WAT has changed since its beginning and so has Koesters’ view of it over the past 32 years. Although the basic goal of making money to support the school has stayed the same, Koesters said, “The routes, the prizes and the amounts raised would be the biggest changes I’ve seen.”
As the years have passed, the amounts raised have exponentially grown and the prizes have decreased. Now, the prizes are more Field Day related according to the 2004 Marian yearbook.
Imagine watching an entire school of girls go from trying to raise $35,000 collectively, to a single class trying to raise that amount. Now, their ambitions are tied to Field Day. This is one of the many changes Koesters has witnessed over the years.

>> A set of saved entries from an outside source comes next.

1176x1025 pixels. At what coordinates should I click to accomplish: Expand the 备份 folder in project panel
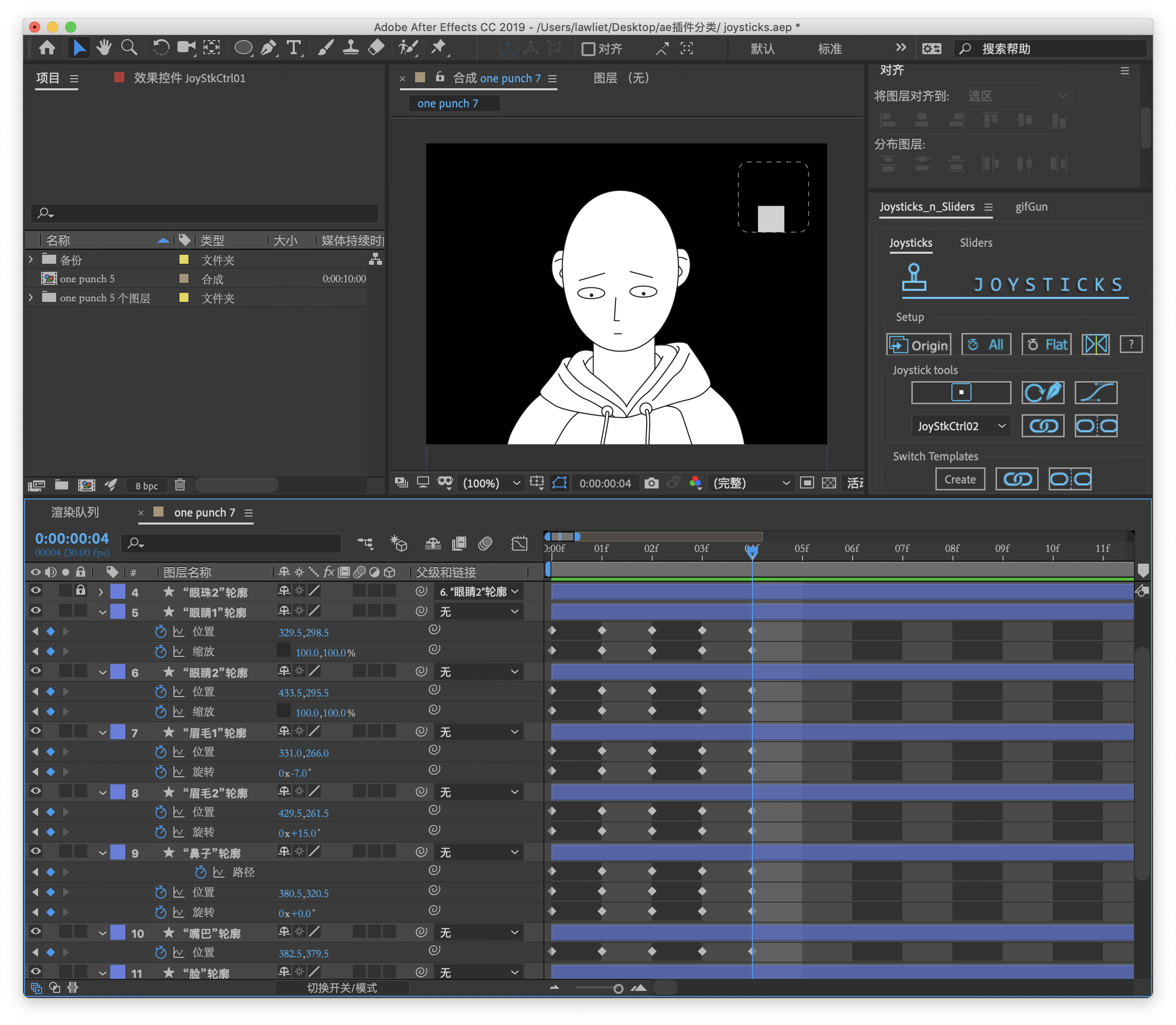point(31,260)

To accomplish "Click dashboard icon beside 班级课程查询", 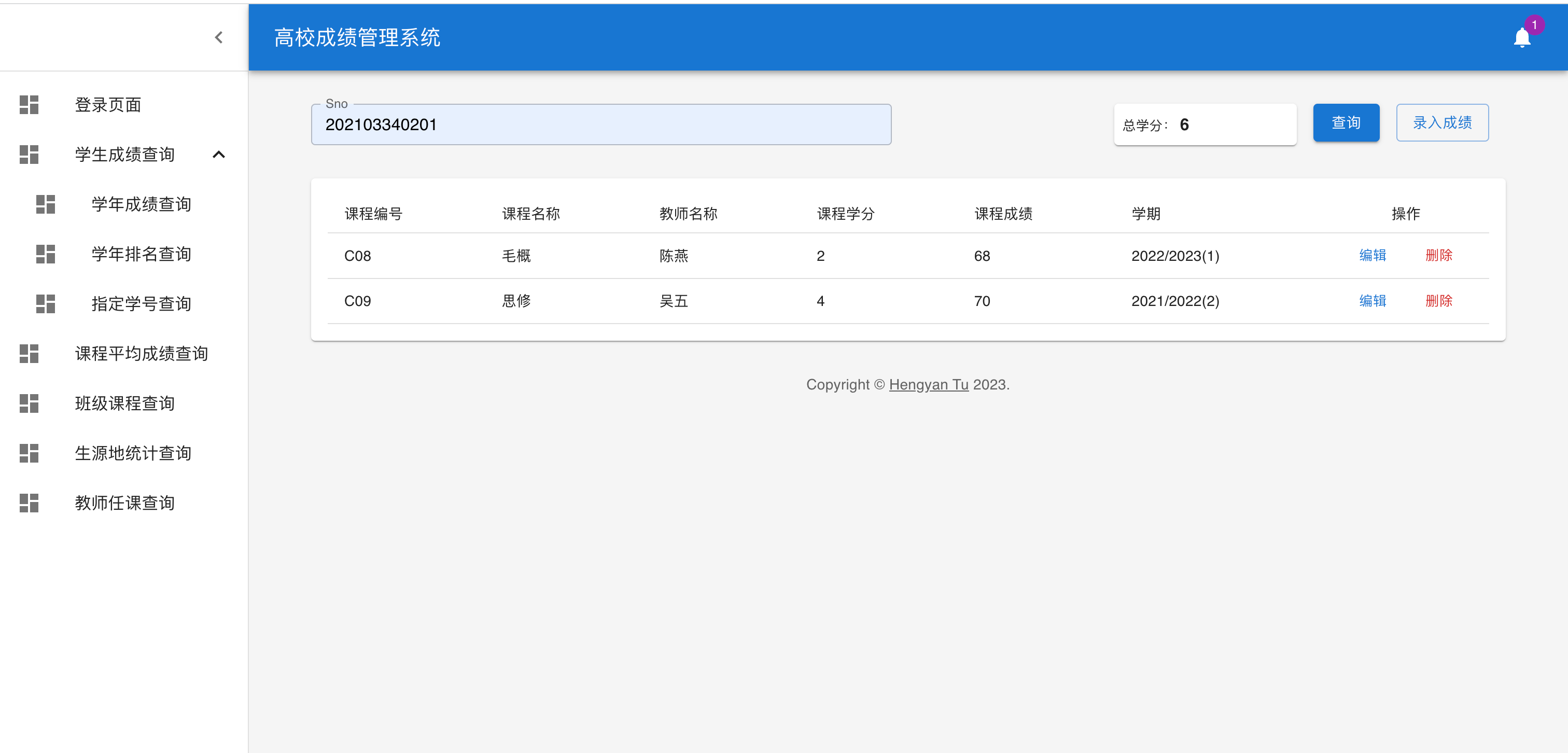I will (x=29, y=403).
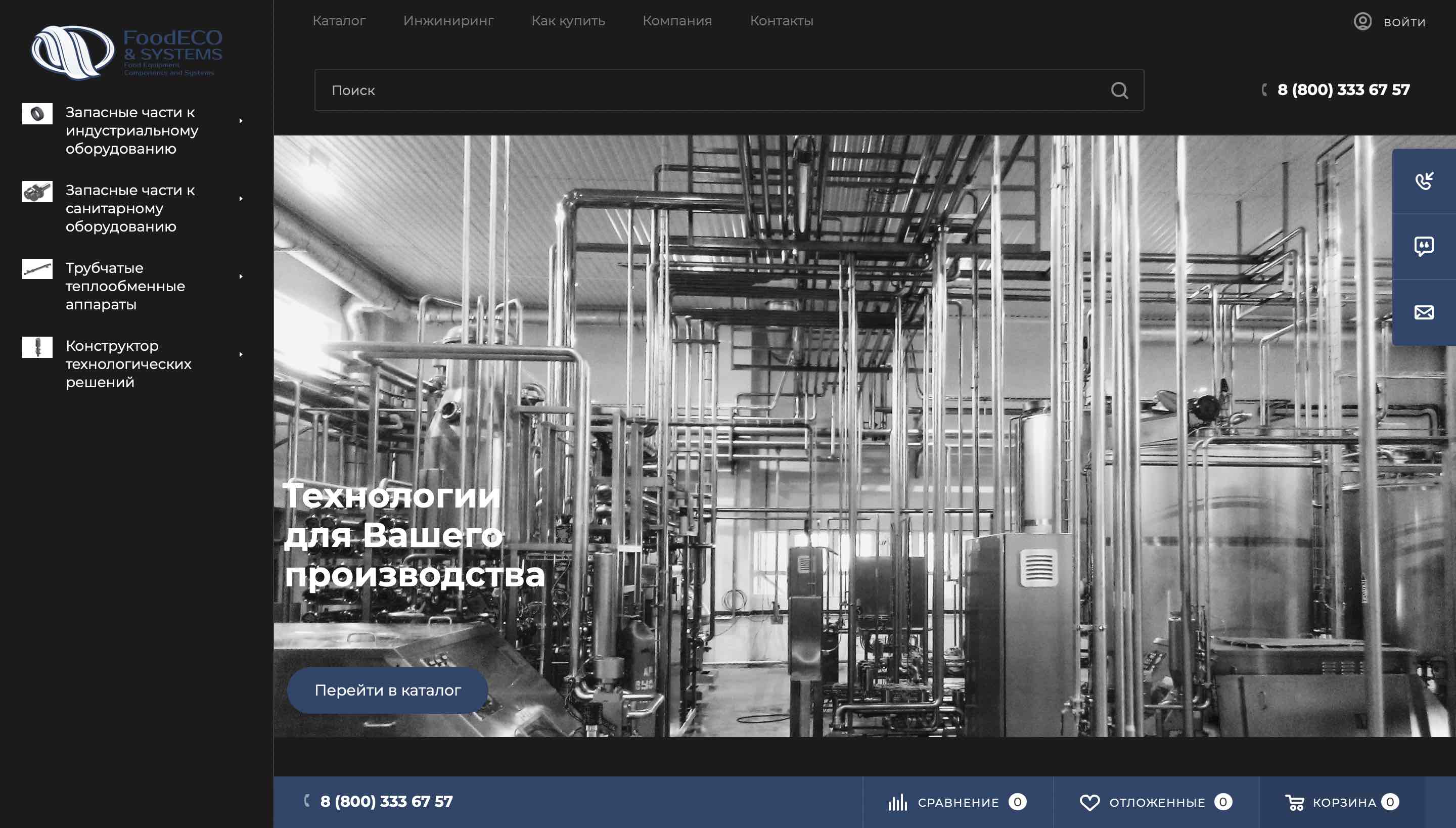Open the comparison bars icon in bottom bar
The image size is (1456, 828).
[897, 802]
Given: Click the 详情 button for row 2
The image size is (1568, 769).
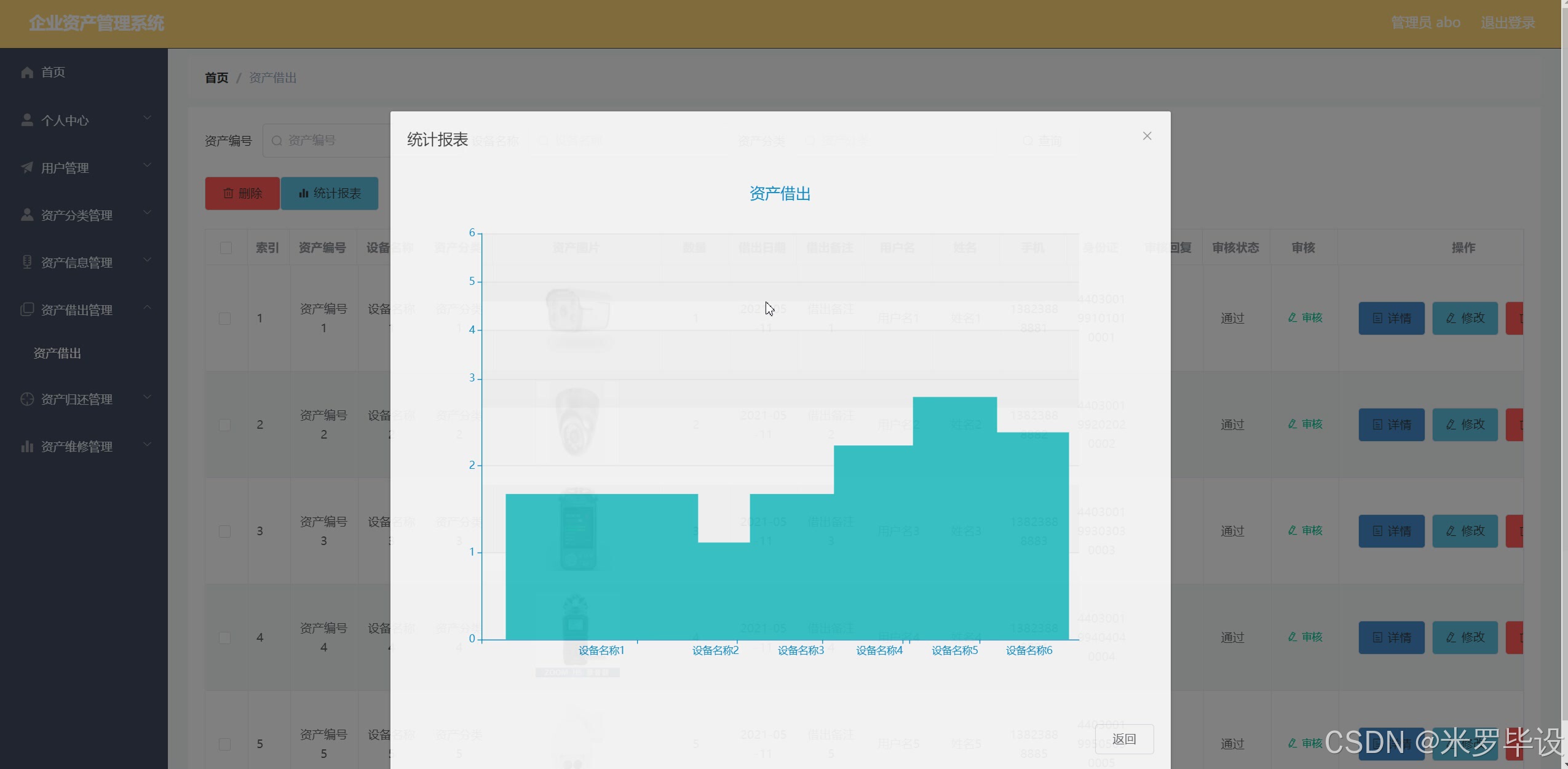Looking at the screenshot, I should click(1391, 424).
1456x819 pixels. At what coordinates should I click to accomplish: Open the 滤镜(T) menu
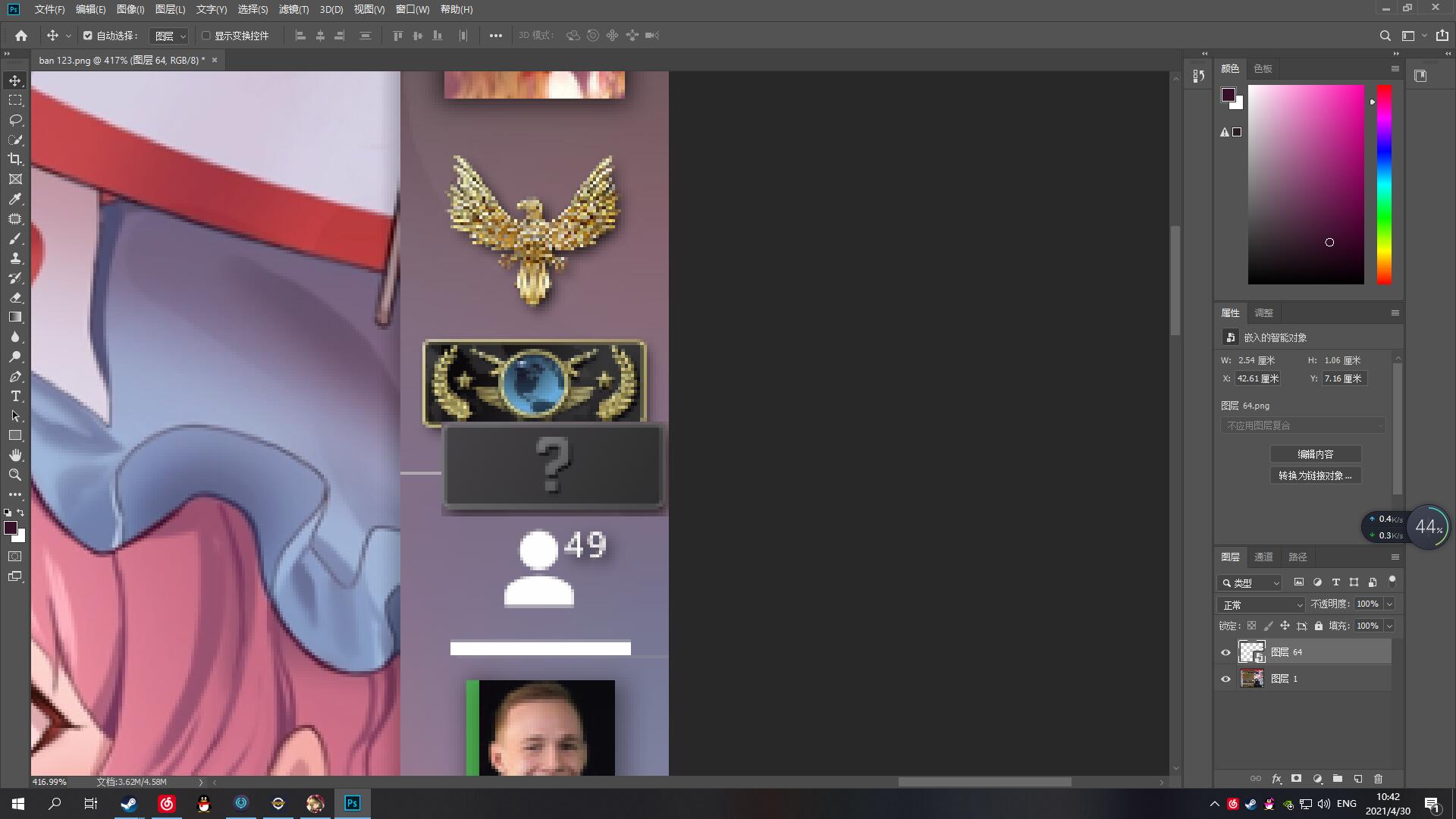[x=293, y=9]
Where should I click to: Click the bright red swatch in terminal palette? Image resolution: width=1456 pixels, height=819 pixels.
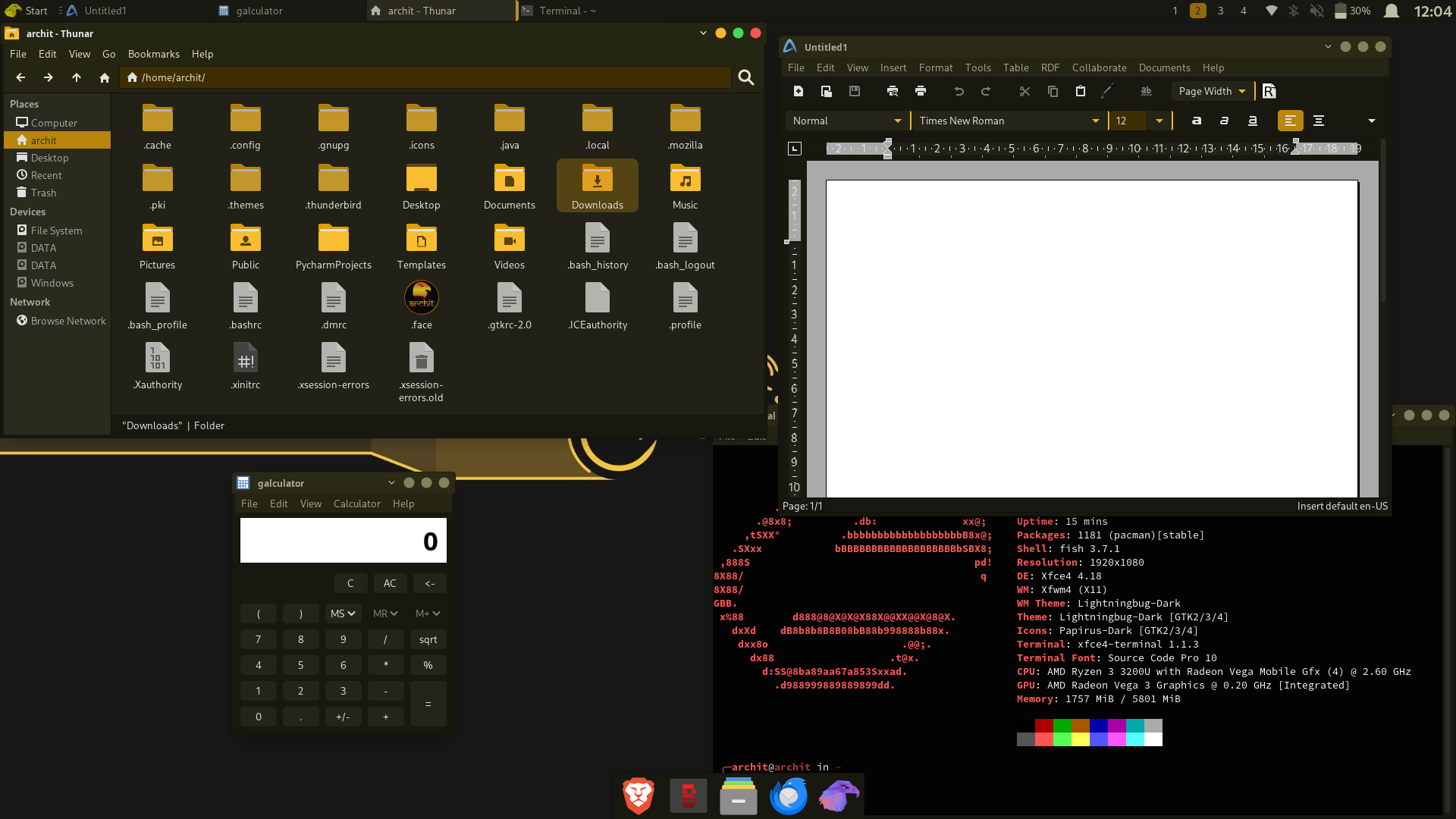point(1044,739)
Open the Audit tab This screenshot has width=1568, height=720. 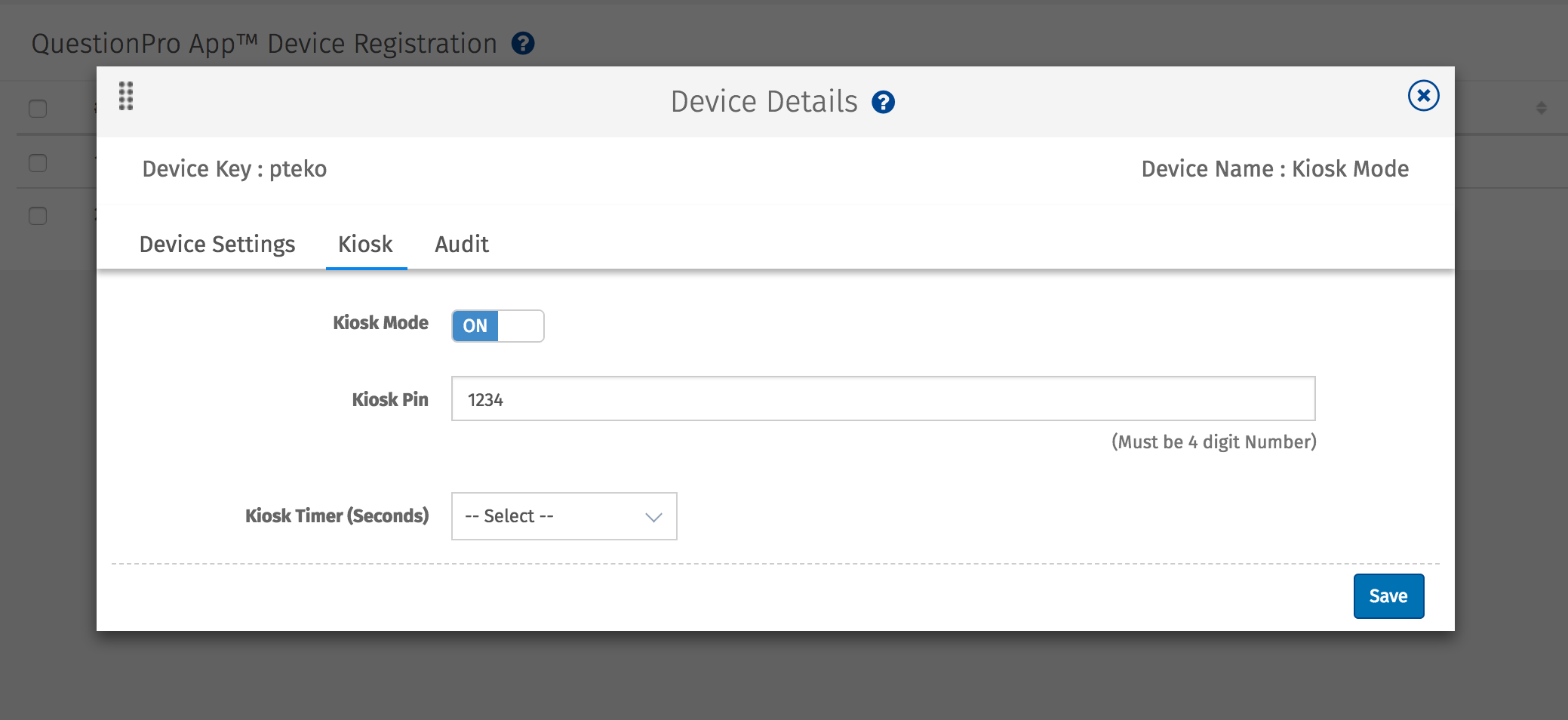coord(461,244)
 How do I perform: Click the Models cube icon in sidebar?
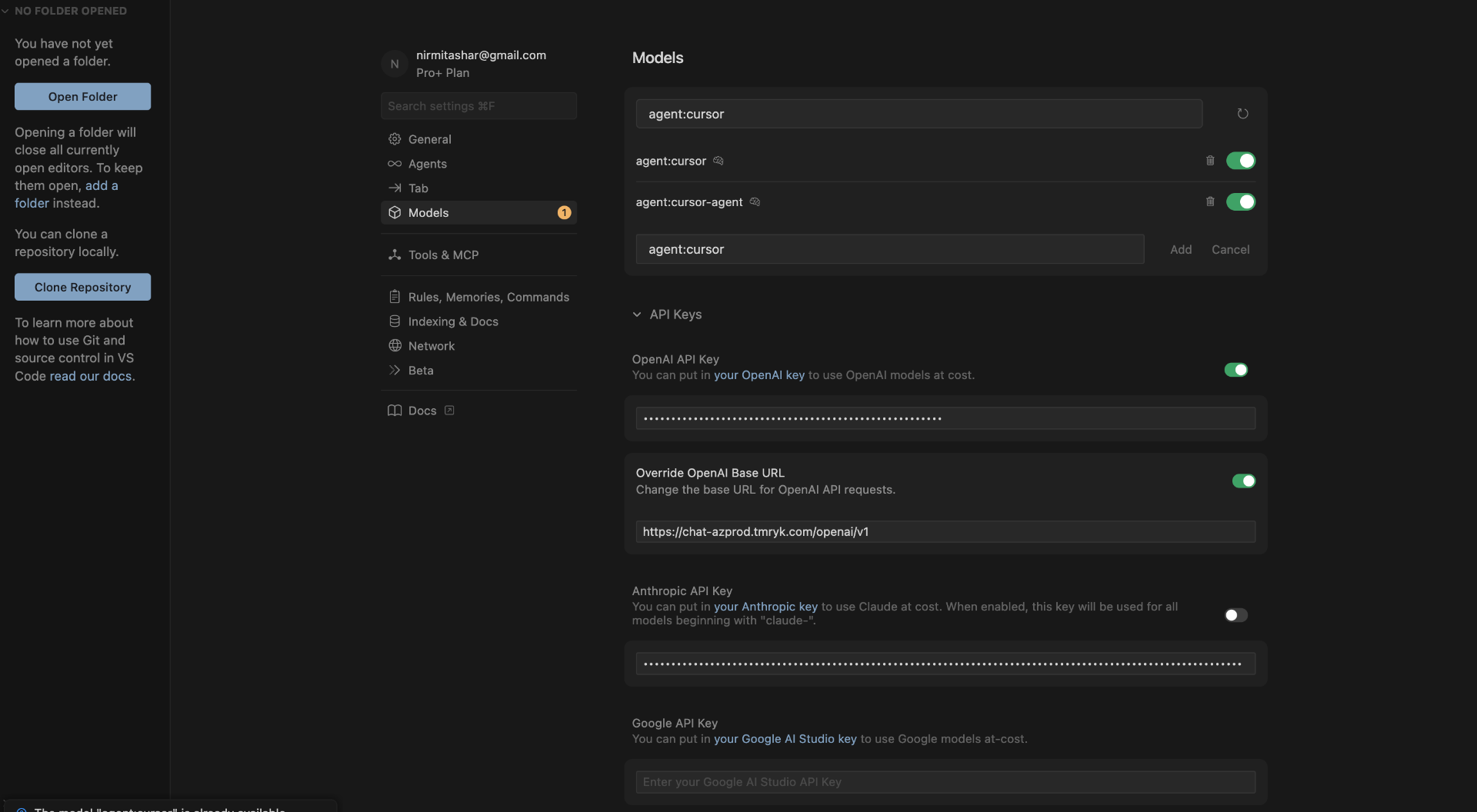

“WAT is great. You get exercise and responsibility. It’s a lot less stressful without being moderator.” Koesters said. The moderators put in endless hours of work on top of the stress, and Koesters was glad to give up the role after four long and dutiful years.
The teachers’ job of walking their assigned route seems not to have put as much pressure on the Latin teacher, who’s favorite extracurricular activity is walking. “I would feel the pressure of the class leaders and I was running around making sure everything was done,” Koesters said.
It came as a shock to many when Koesters said that his desired walking route would be the “One mile route! Because do you know what I’m going to do when I get home…? Go for a walk!”
From moderator to teacher, Koesters has experienced changes in many ways. Although WAT prizes, routes and amounts raised has changed, the same positive attitude and enthusiastic leaders have stuck around…some even for 32 years.